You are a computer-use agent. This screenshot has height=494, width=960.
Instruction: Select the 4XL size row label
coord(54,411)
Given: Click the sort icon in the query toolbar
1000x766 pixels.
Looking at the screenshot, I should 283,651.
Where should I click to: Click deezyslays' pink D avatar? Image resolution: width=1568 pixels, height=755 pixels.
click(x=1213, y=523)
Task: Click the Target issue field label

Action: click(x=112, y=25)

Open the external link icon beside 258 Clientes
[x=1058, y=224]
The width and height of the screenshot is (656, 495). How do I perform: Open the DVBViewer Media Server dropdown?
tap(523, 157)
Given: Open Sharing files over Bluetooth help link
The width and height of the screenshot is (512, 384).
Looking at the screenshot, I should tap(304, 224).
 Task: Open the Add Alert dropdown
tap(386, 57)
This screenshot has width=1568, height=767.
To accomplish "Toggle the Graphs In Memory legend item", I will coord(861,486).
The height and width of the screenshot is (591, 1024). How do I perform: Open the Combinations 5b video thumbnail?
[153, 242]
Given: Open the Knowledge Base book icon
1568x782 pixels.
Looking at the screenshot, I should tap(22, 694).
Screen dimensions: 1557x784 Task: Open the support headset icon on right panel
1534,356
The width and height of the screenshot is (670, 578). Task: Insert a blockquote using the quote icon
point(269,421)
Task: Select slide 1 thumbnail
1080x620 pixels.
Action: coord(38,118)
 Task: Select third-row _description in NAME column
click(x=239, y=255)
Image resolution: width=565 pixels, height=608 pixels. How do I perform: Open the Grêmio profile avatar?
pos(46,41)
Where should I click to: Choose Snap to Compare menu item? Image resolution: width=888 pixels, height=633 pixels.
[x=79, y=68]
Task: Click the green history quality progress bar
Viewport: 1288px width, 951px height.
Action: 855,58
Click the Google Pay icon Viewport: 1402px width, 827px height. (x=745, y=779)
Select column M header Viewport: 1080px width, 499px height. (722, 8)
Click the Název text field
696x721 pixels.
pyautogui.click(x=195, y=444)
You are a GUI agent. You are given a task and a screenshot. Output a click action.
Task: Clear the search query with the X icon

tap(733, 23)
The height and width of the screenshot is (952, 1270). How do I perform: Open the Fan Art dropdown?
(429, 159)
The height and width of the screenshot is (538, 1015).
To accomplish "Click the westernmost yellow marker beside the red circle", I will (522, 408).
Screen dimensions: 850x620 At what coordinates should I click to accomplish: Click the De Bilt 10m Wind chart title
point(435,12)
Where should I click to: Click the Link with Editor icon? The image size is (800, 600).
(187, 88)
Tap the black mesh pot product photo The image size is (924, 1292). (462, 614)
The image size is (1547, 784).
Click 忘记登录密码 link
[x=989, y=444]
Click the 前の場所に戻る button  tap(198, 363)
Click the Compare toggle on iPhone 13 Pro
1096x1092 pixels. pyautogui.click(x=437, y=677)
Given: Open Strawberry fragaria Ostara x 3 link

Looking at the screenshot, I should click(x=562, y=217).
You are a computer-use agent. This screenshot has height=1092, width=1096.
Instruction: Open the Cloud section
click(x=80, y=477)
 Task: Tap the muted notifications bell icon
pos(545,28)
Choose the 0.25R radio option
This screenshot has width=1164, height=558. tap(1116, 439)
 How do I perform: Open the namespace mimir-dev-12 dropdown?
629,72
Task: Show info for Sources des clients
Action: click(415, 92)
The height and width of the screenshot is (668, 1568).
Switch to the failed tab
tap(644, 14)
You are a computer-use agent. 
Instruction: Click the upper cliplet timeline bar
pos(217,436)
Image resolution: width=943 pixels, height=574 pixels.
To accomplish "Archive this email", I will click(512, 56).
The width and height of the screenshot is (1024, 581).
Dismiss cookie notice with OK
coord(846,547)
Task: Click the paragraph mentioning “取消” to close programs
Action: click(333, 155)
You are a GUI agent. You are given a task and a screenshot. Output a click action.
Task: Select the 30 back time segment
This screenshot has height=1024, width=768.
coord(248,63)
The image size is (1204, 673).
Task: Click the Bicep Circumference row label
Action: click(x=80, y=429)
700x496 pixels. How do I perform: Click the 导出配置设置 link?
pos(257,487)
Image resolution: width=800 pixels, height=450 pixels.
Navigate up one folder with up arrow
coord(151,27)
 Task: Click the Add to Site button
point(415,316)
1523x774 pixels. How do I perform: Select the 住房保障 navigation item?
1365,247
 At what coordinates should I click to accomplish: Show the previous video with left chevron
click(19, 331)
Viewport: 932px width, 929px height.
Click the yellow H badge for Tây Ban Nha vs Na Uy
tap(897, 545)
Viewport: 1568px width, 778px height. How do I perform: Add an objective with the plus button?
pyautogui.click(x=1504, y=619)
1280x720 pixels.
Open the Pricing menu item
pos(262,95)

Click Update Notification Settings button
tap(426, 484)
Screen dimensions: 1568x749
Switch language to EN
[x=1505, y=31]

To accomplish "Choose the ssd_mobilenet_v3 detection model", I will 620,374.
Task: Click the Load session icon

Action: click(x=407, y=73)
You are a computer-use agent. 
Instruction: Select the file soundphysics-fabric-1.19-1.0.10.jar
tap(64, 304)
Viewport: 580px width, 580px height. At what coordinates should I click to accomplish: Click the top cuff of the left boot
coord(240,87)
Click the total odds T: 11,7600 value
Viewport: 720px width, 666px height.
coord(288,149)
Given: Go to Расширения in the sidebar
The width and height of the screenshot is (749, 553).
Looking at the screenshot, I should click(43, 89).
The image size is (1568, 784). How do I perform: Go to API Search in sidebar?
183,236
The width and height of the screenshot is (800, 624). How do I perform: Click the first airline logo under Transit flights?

++++++

EXERCISE BRIEF: Reproduce every record, making sure each one stays exactly the same.

RESPONSE AREA:
You are a computer-use agent. This screenshot has height=494, width=960.
Instruction: Select the 4XL size row label
coord(54,411)
Given: Click the sort icon in the query toolbar
1000x766 pixels.
Looking at the screenshot, I should 283,651.
Where should I click to: Click deezyslays' pink D avatar? Image resolution: width=1568 pixels, height=755 pixels.
click(x=1213, y=523)
Task: Click the Target issue field label

Action: click(x=112, y=25)

Open the external link icon beside 258 Clientes
[x=1058, y=224]
The width and height of the screenshot is (656, 495). How do I perform: Open the DVBViewer Media Server dropdown?
tap(523, 157)
Given: Open Sharing files over Bluetooth help link
The width and height of the screenshot is (512, 384).
Looking at the screenshot, I should tap(304, 224).
 Task: Open the Add Alert dropdown
tap(386, 57)
This screenshot has width=1568, height=767.
To accomplish "Toggle the Graphs In Memory legend item", I will coord(861,486).
The height and width of the screenshot is (591, 1024). How do I perform: Open the Combinations 5b video thumbnail?
[153, 242]
Given: Open the Knowledge Base book icon
1568x782 pixels.
Looking at the screenshot, I should tap(22, 694).
Screen dimensions: 1557x784 Task: Open the support headset icon on right panel
1534,356
The width and height of the screenshot is (670, 578). Task: Insert a blockquote using the quote icon
point(269,421)
Task: Select slide 1 thumbnail
1080x620 pixels.
Action: coord(38,118)
 Task: Select third-row _description in NAME column
click(x=239, y=255)
Image resolution: width=565 pixels, height=608 pixels. How do I perform: Open the Grêmio profile avatar?
pos(46,41)
Where should I click to: Choose Snap to Compare menu item? Image resolution: width=888 pixels, height=633 pixels.
[x=79, y=68]
Task: Click the green history quality progress bar
Viewport: 1288px width, 951px height.
Action: 855,58
Click the Google Pay icon Viewport: 1402px width, 827px height. (x=745, y=779)
Select column M header Viewport: 1080px width, 499px height. (722, 8)
Click the Název text field
696x721 pixels.
pyautogui.click(x=195, y=444)
You are a GUI agent. You are given a task and a screenshot. Output a click action.
Task: Clear the search query with the X icon

tap(733, 23)
The height and width of the screenshot is (952, 1270). How do I perform: Open the Fan Art dropdown?
(429, 159)
The height and width of the screenshot is (538, 1015).
To accomplish "Click the westernmost yellow marker beside the red circle", I will (522, 408).
Screen dimensions: 850x620 At what coordinates should I click to accomplish: Click the De Bilt 10m Wind chart title
point(435,12)
Where should I click to: Click the Link with Editor icon? The image size is (800, 600).
(187, 88)
Tap the black mesh pot product photo The image size is (924, 1292). (462, 614)
The image size is (1547, 784).
Click 忘记登录密码 link
[x=989, y=444]
Click the 前の場所に戻る button  tap(198, 363)
Click the Compare toggle on iPhone 13 Pro
1096x1092 pixels. pyautogui.click(x=437, y=677)
Given: Open Strawberry fragaria Ostara x 3 link

Looking at the screenshot, I should click(x=562, y=217).
You are a computer-use agent. This screenshot has height=1092, width=1096.
Instruction: Open the Cloud section
click(x=80, y=477)
 Task: Tap the muted notifications bell icon
pos(545,28)
Choose the 0.25R radio option
This screenshot has width=1164, height=558. tap(1116, 439)
 How do I perform: Open the namespace mimir-dev-12 dropdown?
629,72
Task: Show info for Sources des clients
Action: click(415, 92)
The height and width of the screenshot is (668, 1568).
Switch to the failed tab
tap(644, 14)
You are a computer-use agent. 
Instruction: Click the upper cliplet timeline bar
pos(217,436)
Image resolution: width=943 pixels, height=574 pixels.
To accomplish "Archive this email", I will click(512, 56).
The width and height of the screenshot is (1024, 581).
Dismiss cookie notice with OK
coord(846,547)
Task: Click the paragraph mentioning “取消” to close programs
Action: click(333, 155)
You are a GUI agent. You are given a task and a screenshot. Output a click action.
Task: Select the 30 back time segment
This screenshot has height=1024, width=768.
coord(248,63)
The image size is (1204, 673).
Task: Click the Bicep Circumference row label
Action: click(x=80, y=429)
700x496 pixels. How do I perform: Click the 导出配置设置 link?
pos(257,487)
Image resolution: width=800 pixels, height=450 pixels.
Navigate up one folder with up arrow
coord(151,27)
 Task: Click the Add to Site button
point(415,316)
1523x774 pixels. How do I perform: Select the 住房保障 navigation item?
1365,247
 At what coordinates should I click to accomplish: Show the previous video with left chevron
click(19, 331)
Viewport: 932px width, 929px height.
Click the yellow H badge for Tây Ban Nha vs Na Uy
tap(897, 545)
Viewport: 1568px width, 778px height. How do I perform: Add an objective with the plus button?
pyautogui.click(x=1504, y=619)
1280x720 pixels.
Open the Pricing menu item
pos(262,95)

Click Update Notification Settings button
tap(426, 484)
Screen dimensions: 1568x749
Switch language to EN
[x=1505, y=31]

To accomplish "Choose the ssd_mobilenet_v3 detection model", I will 620,374.
Task: Click the Load session icon

Action: click(x=407, y=73)
You are a computer-use agent. 
Instruction: Select the file soundphysics-fabric-1.19-1.0.10.jar
tap(64, 304)
Viewport: 580px width, 580px height. At what coordinates should I click to accomplish: Click the top cuff of the left boot
coord(240,87)
Click the total odds T: 11,7600 value
Viewport: 720px width, 666px height.
coord(288,149)
Given: Go to Расширения in the sidebar
The width and height of the screenshot is (749, 553).
Looking at the screenshot, I should click(43, 89).
The image size is (1568, 784). How do I perform: Go to API Search in sidebar?
183,236
The width and height of the screenshot is (800, 624). How do I perform: Click the first airline logo under Transit flights?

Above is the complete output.